LEGOCHIP project funded to develop a lab-on-a-chip sensor based on nanoporous graphene

by Virginia Greco

A recently funded European FLAG-ERA project, called LEGOCHIP and led by Dr Cesar Moreno from the ICN2 Atomic Manipulation and Spectroscopy group in close collaboration with the NanoBiosensors and Bioanalytical Applications group, will integrate multifunctional nanoporous graphene into nanophotonic biosensors, in order to develop a sensor bio-functionalization protocol and design a novel lab-on-a-chip device. This second part of the project will be directed by senior researcher Dr Maria Soler.

The LEGOCHIP project -- whose name is inspired by the modular structure of nanoporous graphene (NPG), reminding LEGO bricks -- aims at tackling some important challenges in the field of portable bio-sensors for early diagnostics, using a novel approach based on multifunctional nanoporous graphene. Funded by the European Union through its FLAG-ERA 2019 call with about 360 thousand euros, the project started in March 2020 and will last for three years. It will be led by Dr Cesar Moreno, from the ICN2 Atomic Manipulation and Spectroscopy group (headed by ICREA Prof. Aitor Mugarza), and Dr Maria Soler, from the ICN2 NanoBiosensors and Bioanalytical Applications group (headed by Prof. Laura Lechuga), and will be carried out by the two groups in close collaboration.

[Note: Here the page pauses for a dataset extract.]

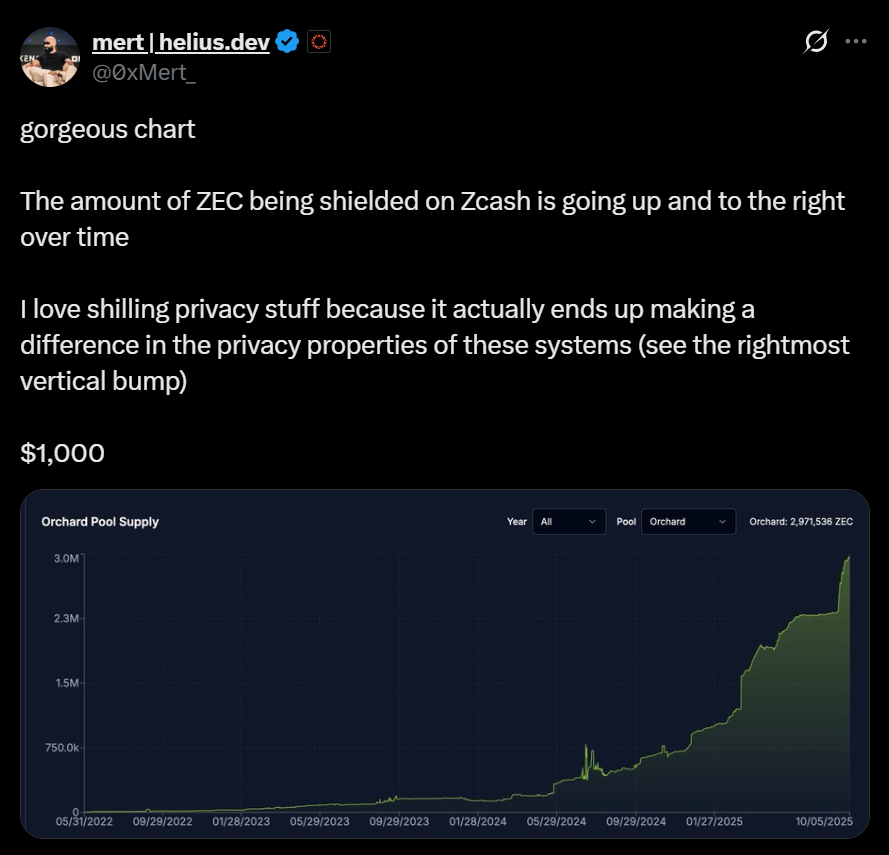This screenshot has height=855, width=889.
Task: Click the 1.5M y-axis label
Action: [x=66, y=684]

The first purpose of LEGOCHIP is to develop a universal sensor bio-functionalization protocol. Indeed, one of the major challenges in biosensor technology development is guaranteeing a reproducible bio-functionalization of the sensing area. With currently used techniques, it is not possible to control precisely the formation of the bio-recognition interface, which severely limits the selectivity and reliability of devices. The use of functionalized NPG architectures, which will be fabricated with atomic precision, is expected to strongly improve such process. The project also aims at designing highly selective single-layer graphene membranes for advanced filtration of biological samples (blood, plasma, and serum), which is made possible by controlling the pore size in the NPG sheets.

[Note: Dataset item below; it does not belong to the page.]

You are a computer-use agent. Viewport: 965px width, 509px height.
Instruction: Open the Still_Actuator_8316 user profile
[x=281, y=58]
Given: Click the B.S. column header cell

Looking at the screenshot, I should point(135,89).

Finally, LEGOCHIP will integrate these novel multifunctional NPG into cutting-edge photonic sensing nanotechnology (bimodal waveguide (BiMW) interferometers) to design a new lab-on-a-chip biosensor, which is expected to overcome the analogous state-of-the-art devices. In particular, operational biosensor devices will be fabricated, tested, and validated for the direct detection and label-free analysis of novel microRNA biomarkers in clinical samples, for the early diagnosis of melanoma (i.e., skin cancer) and continuous monitoring of high-risk patients. The LEGOCHIP system will be designed in a fashion suitable to became a general-purpose toolkit, which could be easily adapted and implemented to other applications, such as basic biology studies or environmental monitoring.

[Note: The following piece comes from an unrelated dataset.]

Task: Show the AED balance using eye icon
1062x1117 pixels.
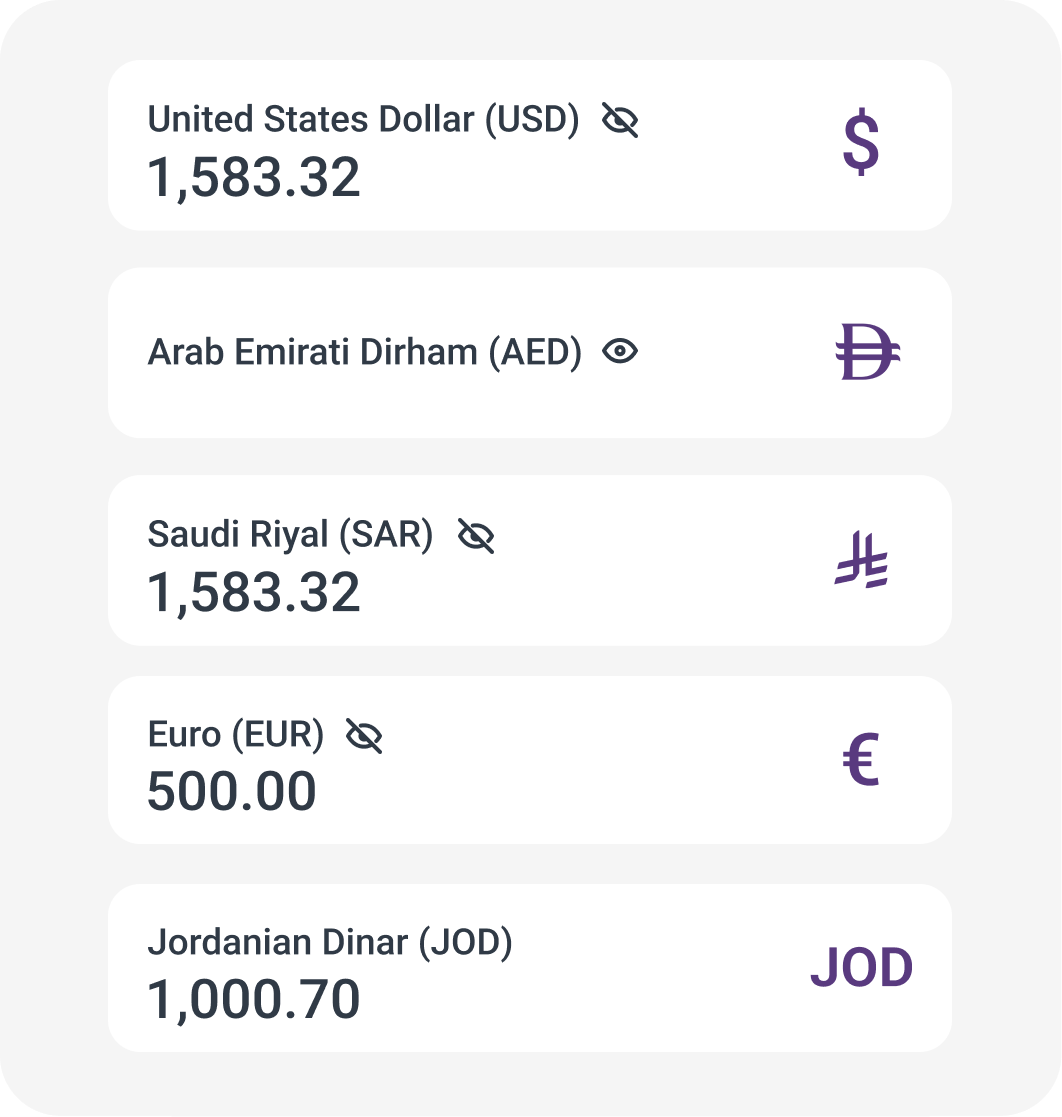Action: (x=620, y=351)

In order to target these relevant challenges, which have been identified as central milestones in different work packages of the European Graphene Flagship too, the LEGOCHIP project will bring together teams of researchers from various institutions. The ICN2, the University of Santiago de Campostela (Spain), the University of Bologna (Italy) and the University of Manchester (UK) will join efforts into a multidisciplinary Consortium, with the aim to merge fundamental research at the atomic scale and technology with a level of readiness over 6.